Gene expression profiles of TNF-like cytokine 1A (TL1A) and its receptors death receptor 3 (DR3) and decoy receptor 3 (DcR3) in multiple sclerosis

TL1A/DR3/DcR3 pathway is an important mediator of inflammatory responses and contributes to the pathogenesis of several chronic inflammatory diseases. Therefore, we analysed PBMC gene expression of these molecules in 30 relapsing-remitting multiple sclerosis (RRMS) patients, 8 secondary progressive MS (SPMS), 9 primary progressive MS (PPMS), 11 clinically isolated syndrome (CIS) patients, and 16 healthy controls (HCs), to evaluate their biomarker potential in MS. The results showed significant decrease in TL1A expression in RRMS compared to other study groups. TL1A as a marker of inflammation, we found its higher expression among treatment näive RRMS patients as compared to HCs and among patients who were treated with DMTs. Moreover, TL1A expression was found to be associated with the clinical and MRI findings of MS patients suggesting its possible involvement in the establishment or preservation of immune system homeostasis or in the regulation of inflammatory activity.

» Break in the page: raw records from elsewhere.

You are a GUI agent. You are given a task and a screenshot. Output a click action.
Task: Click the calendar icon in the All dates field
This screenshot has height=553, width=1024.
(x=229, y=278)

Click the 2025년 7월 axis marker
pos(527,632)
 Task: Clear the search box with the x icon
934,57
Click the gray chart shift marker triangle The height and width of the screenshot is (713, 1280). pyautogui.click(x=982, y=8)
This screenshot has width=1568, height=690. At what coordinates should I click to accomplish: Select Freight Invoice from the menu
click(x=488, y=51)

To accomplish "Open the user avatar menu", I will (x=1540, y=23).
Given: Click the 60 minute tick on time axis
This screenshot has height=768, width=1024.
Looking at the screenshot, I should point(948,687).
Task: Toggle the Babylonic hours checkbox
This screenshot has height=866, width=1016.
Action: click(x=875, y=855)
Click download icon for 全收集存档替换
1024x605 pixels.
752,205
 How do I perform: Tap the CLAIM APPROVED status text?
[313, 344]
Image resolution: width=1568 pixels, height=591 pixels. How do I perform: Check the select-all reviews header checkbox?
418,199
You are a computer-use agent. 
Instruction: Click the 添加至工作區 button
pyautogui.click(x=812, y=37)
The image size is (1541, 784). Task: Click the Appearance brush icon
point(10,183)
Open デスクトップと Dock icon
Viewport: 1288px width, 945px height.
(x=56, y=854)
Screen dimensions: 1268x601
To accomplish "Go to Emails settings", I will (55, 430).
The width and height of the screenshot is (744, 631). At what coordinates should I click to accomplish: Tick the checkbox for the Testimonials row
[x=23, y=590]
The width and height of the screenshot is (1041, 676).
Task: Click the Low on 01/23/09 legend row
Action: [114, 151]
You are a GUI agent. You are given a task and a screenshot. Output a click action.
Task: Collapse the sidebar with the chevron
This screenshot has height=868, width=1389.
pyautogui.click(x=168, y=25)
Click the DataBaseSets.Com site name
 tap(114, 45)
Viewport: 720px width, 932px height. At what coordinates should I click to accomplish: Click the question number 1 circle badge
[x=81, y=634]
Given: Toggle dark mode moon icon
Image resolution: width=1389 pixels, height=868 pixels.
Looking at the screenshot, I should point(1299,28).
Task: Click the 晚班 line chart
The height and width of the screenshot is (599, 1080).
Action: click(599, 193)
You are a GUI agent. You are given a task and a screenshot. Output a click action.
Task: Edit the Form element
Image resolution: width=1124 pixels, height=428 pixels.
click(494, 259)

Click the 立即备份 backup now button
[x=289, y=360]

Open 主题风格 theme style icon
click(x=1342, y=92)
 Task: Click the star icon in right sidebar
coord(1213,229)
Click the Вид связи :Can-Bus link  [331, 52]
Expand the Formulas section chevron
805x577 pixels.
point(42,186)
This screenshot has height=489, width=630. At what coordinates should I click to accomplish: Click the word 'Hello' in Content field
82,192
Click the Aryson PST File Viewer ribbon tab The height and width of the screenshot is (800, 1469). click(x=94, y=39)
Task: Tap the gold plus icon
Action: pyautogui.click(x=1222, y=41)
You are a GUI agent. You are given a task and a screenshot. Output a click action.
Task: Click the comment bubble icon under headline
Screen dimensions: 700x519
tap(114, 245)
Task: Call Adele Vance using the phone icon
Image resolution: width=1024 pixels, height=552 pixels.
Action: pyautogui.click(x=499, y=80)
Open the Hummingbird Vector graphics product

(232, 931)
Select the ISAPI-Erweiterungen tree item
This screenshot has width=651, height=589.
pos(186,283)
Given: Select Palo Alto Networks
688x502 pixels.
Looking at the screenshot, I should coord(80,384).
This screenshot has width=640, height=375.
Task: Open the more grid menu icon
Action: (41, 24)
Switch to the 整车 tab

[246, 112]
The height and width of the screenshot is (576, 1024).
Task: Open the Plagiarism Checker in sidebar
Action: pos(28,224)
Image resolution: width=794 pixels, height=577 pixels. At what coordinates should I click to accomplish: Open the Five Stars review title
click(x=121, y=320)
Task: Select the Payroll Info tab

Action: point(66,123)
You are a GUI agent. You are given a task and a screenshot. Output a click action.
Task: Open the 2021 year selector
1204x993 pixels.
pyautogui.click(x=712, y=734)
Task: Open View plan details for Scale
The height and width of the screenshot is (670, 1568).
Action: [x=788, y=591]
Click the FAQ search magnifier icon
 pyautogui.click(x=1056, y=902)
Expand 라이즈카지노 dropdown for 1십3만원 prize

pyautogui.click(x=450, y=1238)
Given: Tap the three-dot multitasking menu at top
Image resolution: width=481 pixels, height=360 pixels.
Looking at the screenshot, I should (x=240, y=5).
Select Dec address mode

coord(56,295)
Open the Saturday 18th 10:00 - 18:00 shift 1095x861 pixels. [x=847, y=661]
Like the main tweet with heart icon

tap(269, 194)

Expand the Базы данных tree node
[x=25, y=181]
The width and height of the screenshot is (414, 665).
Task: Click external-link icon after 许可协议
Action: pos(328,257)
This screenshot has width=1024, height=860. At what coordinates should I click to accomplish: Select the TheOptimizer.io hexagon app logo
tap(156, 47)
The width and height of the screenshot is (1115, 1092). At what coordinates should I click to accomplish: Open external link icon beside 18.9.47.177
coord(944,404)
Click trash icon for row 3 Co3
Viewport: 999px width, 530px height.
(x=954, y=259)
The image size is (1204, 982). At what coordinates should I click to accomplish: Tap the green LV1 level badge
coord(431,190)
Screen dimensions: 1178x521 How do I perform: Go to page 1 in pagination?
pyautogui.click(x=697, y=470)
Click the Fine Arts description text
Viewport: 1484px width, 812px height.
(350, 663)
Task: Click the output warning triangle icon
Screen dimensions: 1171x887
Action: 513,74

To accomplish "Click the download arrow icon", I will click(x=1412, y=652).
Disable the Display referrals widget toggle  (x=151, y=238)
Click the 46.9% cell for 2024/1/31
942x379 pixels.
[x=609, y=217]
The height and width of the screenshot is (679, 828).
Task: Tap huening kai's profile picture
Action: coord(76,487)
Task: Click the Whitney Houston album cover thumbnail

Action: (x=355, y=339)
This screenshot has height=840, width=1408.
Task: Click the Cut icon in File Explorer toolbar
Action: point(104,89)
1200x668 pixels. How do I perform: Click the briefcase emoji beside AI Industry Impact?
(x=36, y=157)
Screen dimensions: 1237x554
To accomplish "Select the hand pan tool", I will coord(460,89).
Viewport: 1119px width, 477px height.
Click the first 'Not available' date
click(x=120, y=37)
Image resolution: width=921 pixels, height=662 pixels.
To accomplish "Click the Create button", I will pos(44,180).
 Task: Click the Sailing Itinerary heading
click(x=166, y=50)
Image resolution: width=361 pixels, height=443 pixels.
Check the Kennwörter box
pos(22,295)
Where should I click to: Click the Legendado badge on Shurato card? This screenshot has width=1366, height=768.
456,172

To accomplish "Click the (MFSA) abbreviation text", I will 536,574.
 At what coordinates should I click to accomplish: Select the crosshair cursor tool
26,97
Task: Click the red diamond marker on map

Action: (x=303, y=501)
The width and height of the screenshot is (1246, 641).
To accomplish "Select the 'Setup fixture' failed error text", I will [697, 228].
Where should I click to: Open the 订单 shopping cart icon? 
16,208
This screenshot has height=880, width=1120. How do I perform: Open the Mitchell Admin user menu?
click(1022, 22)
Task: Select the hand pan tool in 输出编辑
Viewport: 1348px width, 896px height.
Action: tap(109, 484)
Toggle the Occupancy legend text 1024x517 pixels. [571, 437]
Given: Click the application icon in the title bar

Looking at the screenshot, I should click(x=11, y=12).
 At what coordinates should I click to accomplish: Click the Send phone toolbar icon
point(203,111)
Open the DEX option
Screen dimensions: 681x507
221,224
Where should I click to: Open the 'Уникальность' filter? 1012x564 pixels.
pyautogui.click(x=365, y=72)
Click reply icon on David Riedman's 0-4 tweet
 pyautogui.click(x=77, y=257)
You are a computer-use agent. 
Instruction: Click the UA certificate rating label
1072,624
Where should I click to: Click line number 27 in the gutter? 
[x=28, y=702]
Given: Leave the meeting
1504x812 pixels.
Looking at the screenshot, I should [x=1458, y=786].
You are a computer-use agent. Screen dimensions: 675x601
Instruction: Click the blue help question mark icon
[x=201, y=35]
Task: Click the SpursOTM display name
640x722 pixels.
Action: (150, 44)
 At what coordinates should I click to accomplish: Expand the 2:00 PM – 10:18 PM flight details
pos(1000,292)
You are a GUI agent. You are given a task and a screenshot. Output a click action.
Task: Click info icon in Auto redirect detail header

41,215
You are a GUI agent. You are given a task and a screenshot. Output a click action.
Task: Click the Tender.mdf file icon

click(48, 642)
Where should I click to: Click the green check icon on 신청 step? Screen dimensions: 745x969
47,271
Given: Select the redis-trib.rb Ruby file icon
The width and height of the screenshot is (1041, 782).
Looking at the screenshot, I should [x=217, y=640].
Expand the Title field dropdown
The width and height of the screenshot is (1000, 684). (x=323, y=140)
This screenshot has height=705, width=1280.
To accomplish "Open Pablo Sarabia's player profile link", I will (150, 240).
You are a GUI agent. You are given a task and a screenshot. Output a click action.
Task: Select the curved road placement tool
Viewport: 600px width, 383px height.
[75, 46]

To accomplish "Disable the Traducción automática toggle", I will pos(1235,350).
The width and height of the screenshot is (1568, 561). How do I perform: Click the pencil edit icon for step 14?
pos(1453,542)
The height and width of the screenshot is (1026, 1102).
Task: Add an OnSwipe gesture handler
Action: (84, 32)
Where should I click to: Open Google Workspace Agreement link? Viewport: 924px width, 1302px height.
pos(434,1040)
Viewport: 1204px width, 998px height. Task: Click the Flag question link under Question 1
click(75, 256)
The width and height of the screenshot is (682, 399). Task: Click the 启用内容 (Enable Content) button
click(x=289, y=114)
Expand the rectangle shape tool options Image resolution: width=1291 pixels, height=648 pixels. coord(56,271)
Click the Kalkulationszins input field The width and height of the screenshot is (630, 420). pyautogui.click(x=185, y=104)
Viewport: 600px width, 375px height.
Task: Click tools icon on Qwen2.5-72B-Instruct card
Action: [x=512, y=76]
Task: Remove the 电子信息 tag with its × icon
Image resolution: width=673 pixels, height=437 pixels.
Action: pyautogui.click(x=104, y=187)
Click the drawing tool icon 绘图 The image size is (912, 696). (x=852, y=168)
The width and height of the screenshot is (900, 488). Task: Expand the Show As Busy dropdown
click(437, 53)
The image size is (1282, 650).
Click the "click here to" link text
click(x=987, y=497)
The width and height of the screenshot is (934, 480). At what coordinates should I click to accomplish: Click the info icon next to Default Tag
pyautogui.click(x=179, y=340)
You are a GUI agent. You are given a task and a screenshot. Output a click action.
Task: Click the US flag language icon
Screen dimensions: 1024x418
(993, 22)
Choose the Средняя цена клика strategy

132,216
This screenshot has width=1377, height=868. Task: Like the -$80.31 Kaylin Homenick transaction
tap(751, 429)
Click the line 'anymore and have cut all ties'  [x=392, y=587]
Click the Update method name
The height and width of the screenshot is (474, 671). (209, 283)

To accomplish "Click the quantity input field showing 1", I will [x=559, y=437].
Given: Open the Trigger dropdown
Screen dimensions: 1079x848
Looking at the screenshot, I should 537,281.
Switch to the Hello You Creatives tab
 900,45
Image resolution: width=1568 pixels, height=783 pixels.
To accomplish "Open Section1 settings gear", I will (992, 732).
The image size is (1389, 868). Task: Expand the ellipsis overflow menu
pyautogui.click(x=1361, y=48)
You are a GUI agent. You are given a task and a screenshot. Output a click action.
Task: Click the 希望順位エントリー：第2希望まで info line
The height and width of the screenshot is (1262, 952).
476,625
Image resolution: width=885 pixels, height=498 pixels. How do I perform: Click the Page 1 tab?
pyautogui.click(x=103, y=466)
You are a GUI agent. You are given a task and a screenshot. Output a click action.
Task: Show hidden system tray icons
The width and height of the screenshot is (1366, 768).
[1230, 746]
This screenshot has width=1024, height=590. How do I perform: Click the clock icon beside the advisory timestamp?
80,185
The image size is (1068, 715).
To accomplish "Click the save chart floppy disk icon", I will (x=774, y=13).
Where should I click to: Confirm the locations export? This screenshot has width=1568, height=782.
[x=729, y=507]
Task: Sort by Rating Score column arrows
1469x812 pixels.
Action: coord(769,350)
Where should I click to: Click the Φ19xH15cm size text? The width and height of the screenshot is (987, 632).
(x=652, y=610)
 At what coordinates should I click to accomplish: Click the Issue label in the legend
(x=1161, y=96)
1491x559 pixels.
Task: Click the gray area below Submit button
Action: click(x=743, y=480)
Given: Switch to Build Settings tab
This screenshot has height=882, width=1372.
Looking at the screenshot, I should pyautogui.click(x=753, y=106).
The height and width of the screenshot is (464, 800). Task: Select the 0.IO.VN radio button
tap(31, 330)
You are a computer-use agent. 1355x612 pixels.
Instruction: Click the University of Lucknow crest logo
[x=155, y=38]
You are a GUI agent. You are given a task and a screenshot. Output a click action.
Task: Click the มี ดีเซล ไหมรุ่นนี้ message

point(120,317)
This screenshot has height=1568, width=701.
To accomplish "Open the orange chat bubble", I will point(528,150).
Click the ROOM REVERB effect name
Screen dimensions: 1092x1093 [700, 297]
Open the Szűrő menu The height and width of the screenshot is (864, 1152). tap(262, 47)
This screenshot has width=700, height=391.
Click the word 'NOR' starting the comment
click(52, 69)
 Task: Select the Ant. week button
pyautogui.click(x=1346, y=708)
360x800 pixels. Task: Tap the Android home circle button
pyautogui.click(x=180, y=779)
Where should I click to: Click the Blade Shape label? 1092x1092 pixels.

Taken together, these findings suggest the TL1A should be evaluated further for its potential as a candidate biomarker of inflammatory activity and the marker of therapeutic response to immunomodulatory treatments in MS. [Display omitted] •DR3, DcR3, and TL1A gene expressions were determined in PBMC obtained from MS patients.•RRMS patients had decreased TL1A expression levels as compared to HCs but not as compared to other MS groups and CIS.•Only the treatment naïve RRMS patients showed increased TL1A expression as compared to HCs and patients treated with DMTs.•TL1A expression correlated with clinical and MRI outcome measures of MS patients.•TL1A holds the potential as a candidate biomarker of inflammatory activity and the therapeutic response to DMTs in MS.